Return the rows unchanged, beginning with the line that contains "Where should I click to: Click" and continuing through the line that contains "[x=1004, y=24]", both included. Omit the pictures from your answer.

RECORDS FOR THE EXERCISE ::
======
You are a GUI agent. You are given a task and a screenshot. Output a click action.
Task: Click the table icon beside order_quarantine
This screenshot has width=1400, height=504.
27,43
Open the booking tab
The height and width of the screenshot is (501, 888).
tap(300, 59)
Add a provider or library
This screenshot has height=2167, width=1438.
======
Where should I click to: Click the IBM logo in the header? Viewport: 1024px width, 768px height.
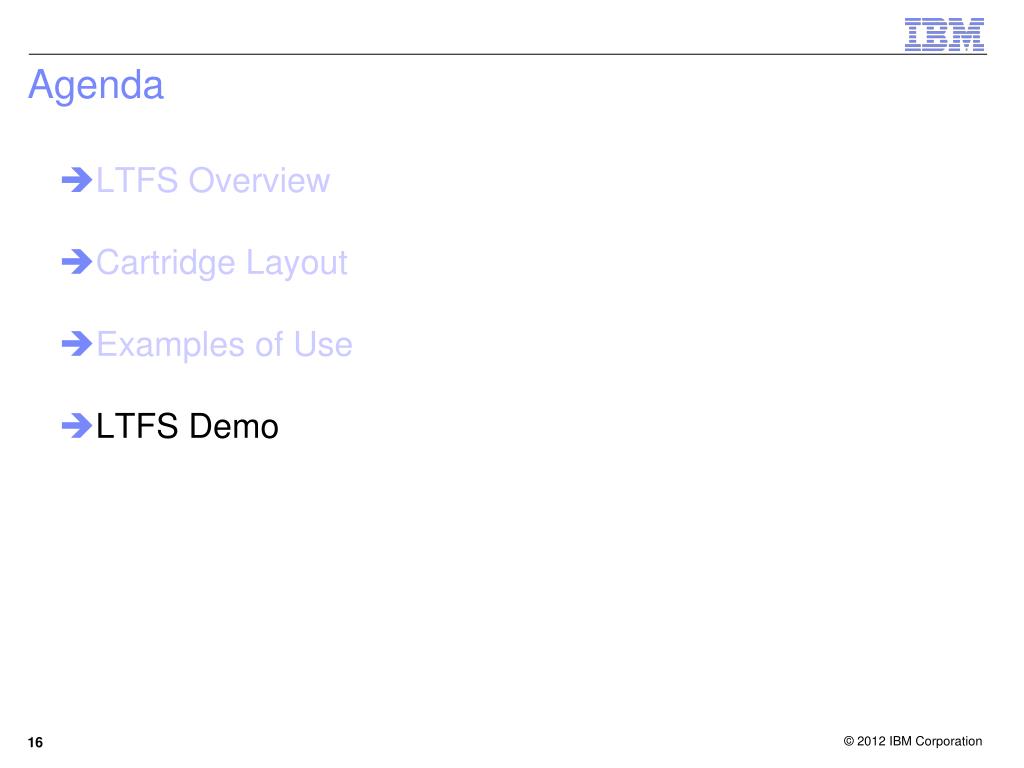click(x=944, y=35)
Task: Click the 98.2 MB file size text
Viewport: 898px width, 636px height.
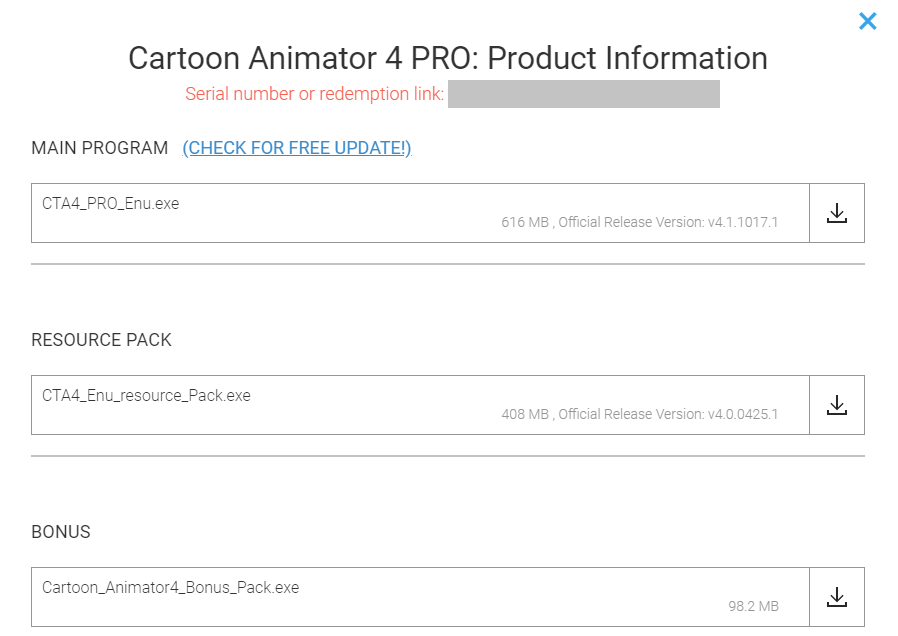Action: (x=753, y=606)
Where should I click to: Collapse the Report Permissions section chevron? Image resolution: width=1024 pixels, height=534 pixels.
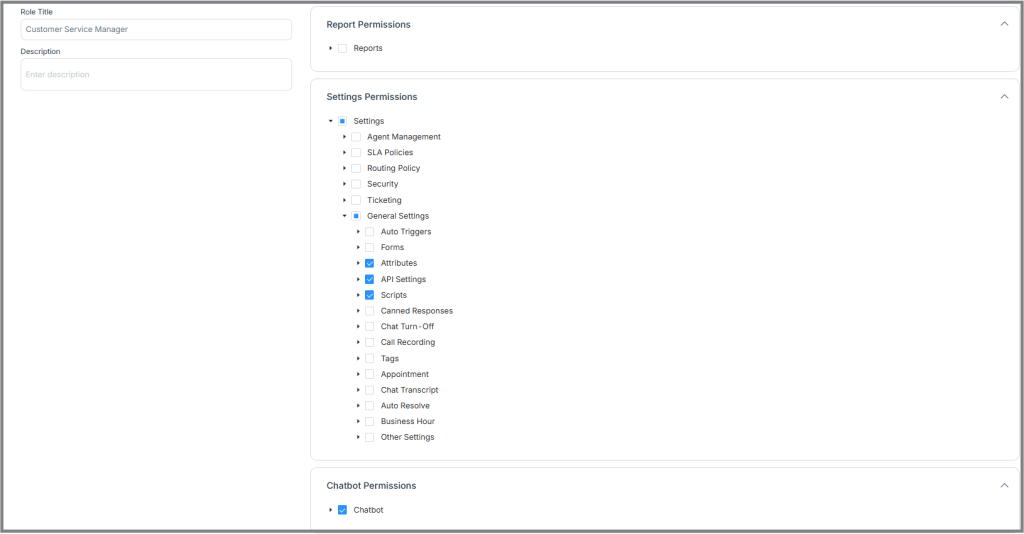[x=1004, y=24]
======
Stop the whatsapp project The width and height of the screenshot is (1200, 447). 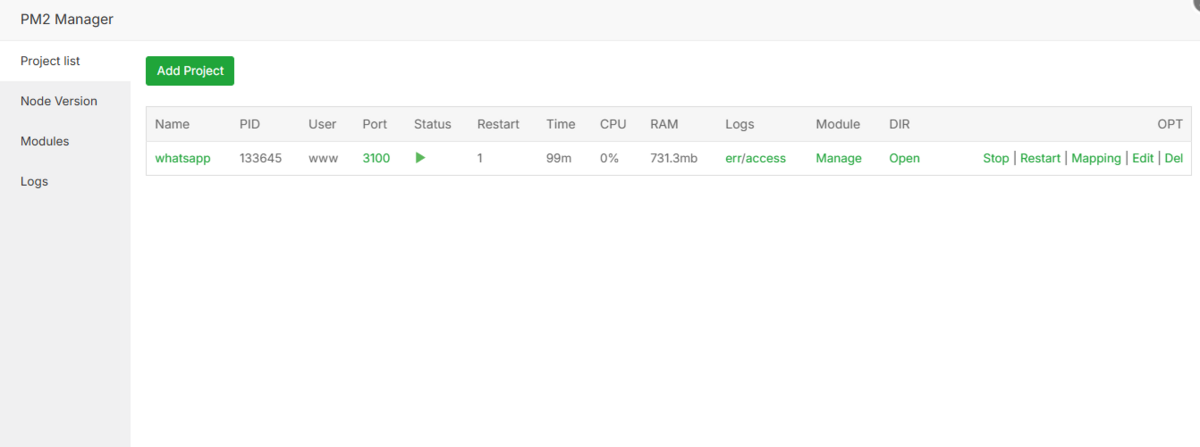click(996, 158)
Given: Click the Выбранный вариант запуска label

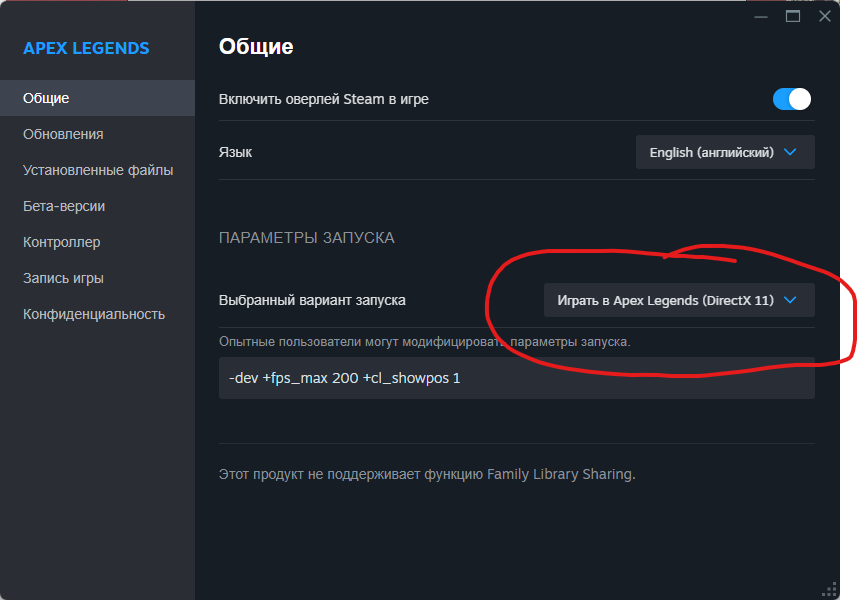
======
RESULT OF THE EXERCISE ::
Where should I click to: Click the IBM logo in the header? Viewport: 1024px width, 768px height.
click(x=944, y=35)
Task: Click the 98.2 MB file size text
Viewport: 898px width, 636px height.
Action: (x=753, y=606)
Where should I click to: Collapse the Report Permissions section chevron? Image resolution: width=1024 pixels, height=534 pixels.
[x=1004, y=24]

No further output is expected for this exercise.